* **Work item**
Make an exact transcript of the lines in the data below, starting with the one containing "Open 甘結もか profile avatar picture" and going on through the one containing "You are a computer-use agent.", with both included and the pictures left out.

* **Input material**
=== Begin Enclosure ===

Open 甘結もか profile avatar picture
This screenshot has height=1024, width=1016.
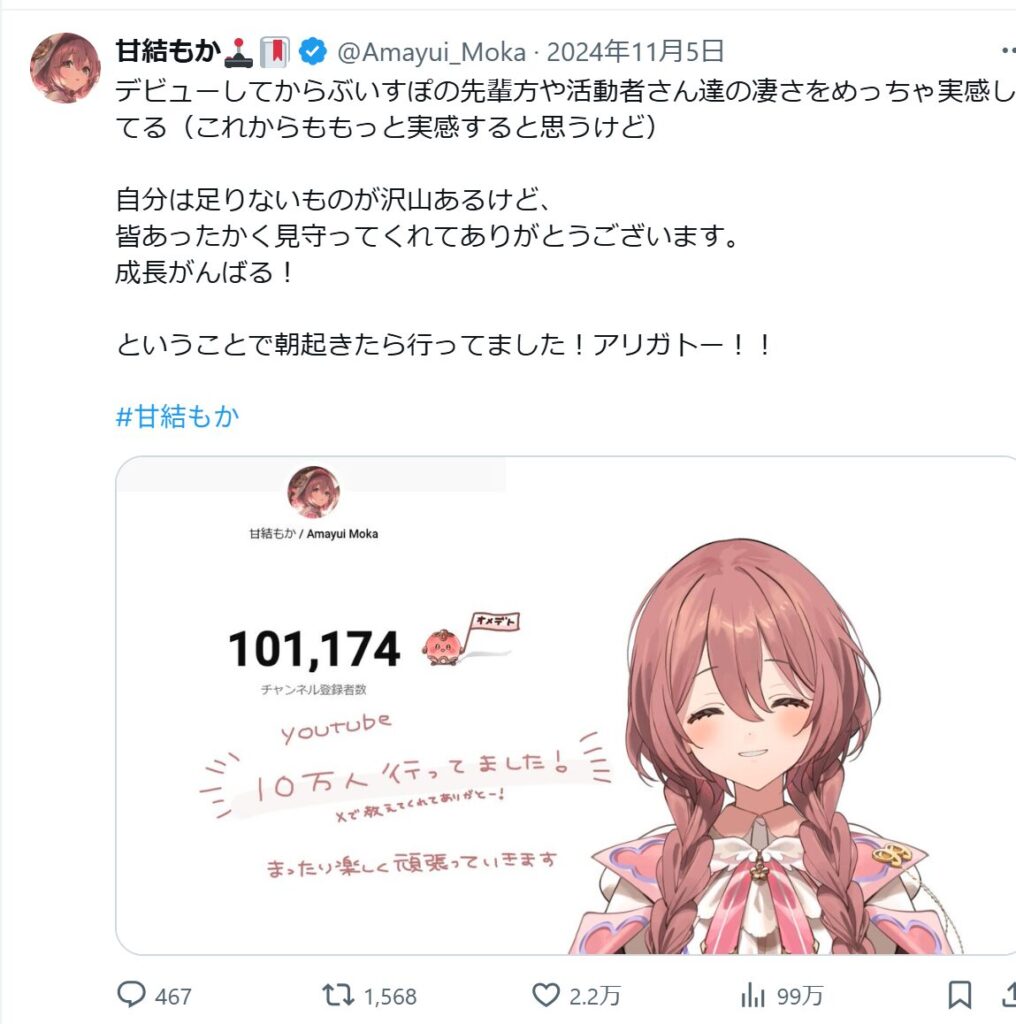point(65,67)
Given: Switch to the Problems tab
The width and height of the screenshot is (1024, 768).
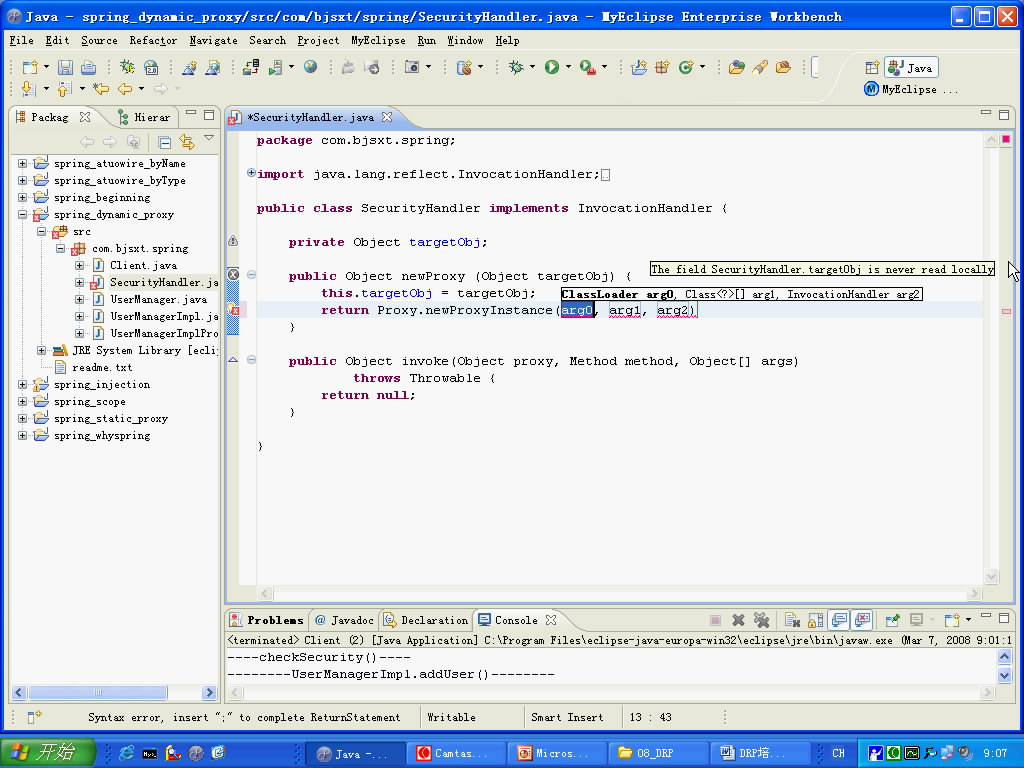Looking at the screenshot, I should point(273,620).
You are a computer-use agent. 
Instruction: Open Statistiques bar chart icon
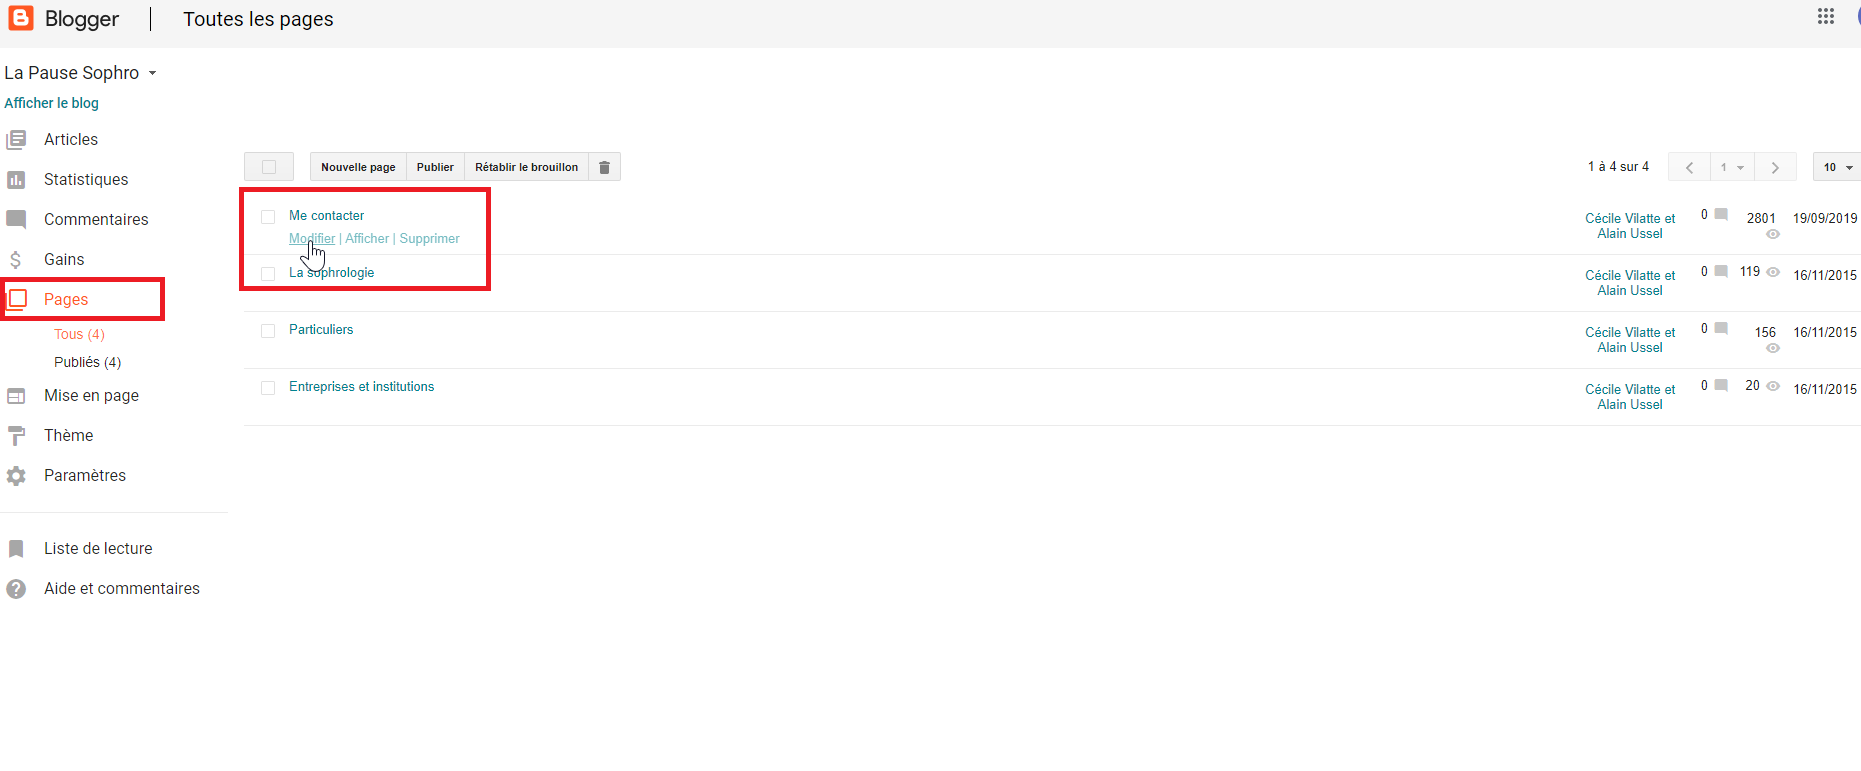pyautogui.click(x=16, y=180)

=== End Enclosure ===
=== Begin Enclosure ===

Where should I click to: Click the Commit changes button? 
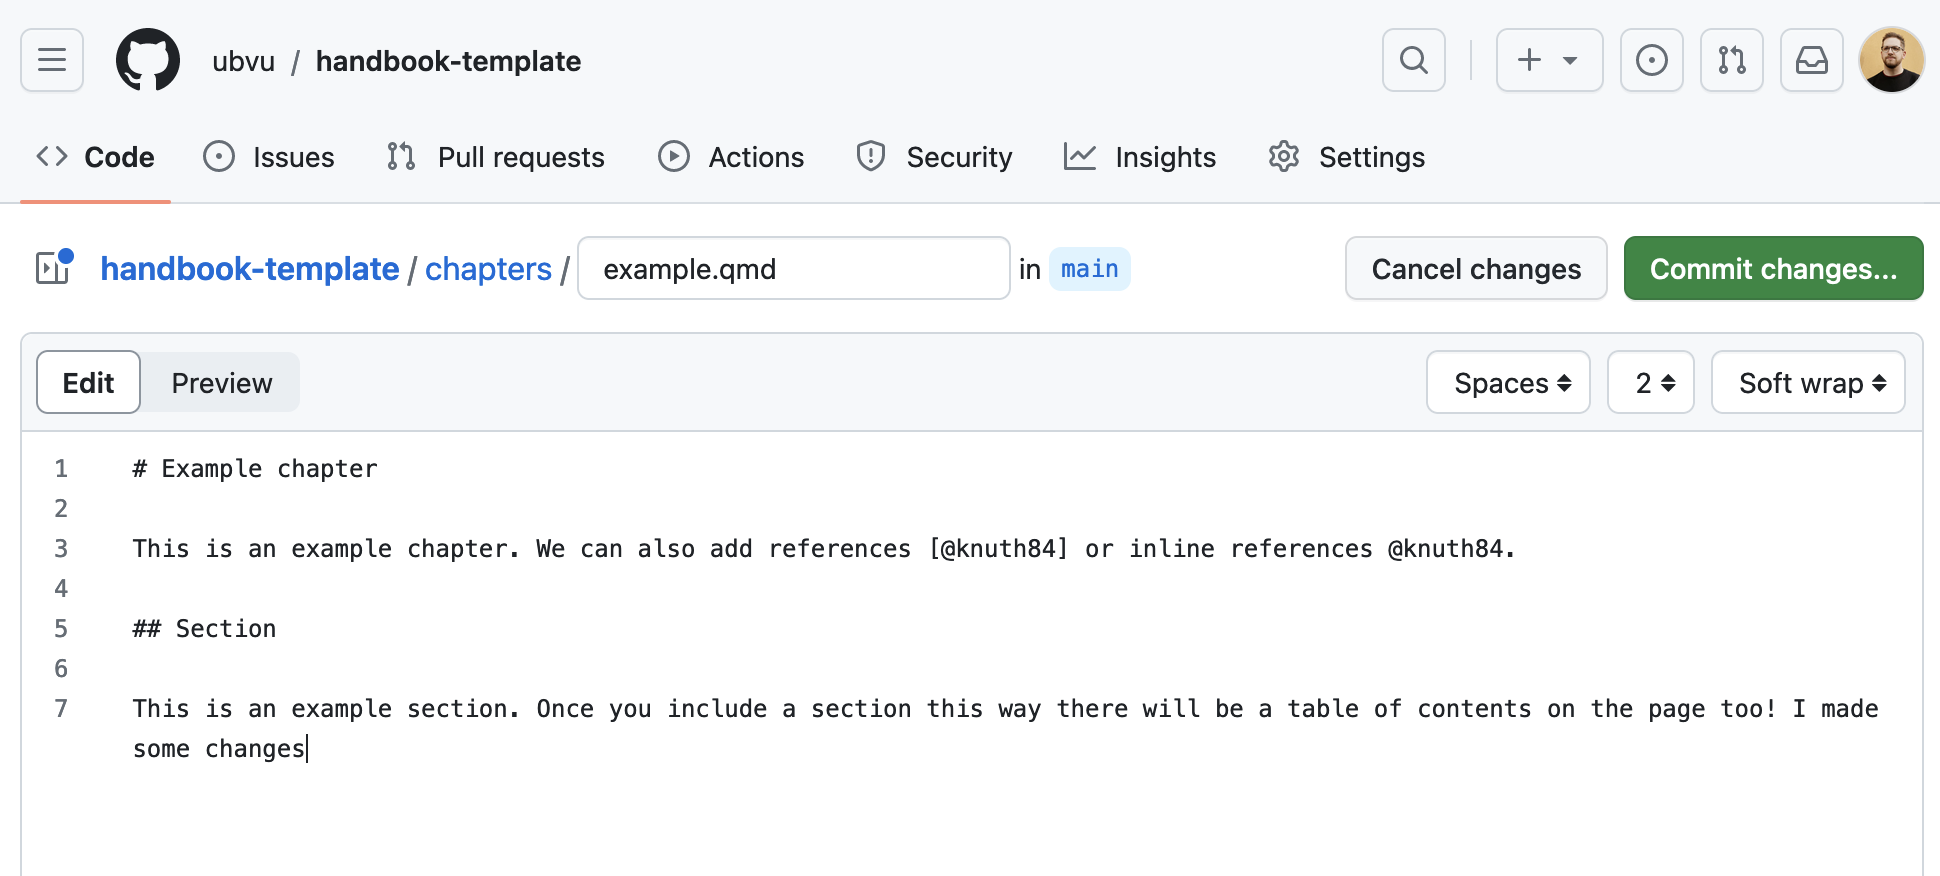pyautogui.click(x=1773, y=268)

=== End Enclosure ===

* **Result for this task**
Open 甘結もか profile avatar picture
This screenshot has height=1024, width=1016.
point(65,67)
Given: Switch to the Problems tab
The width and height of the screenshot is (1024, 768).
Looking at the screenshot, I should point(273,620).
You are a computer-use agent. 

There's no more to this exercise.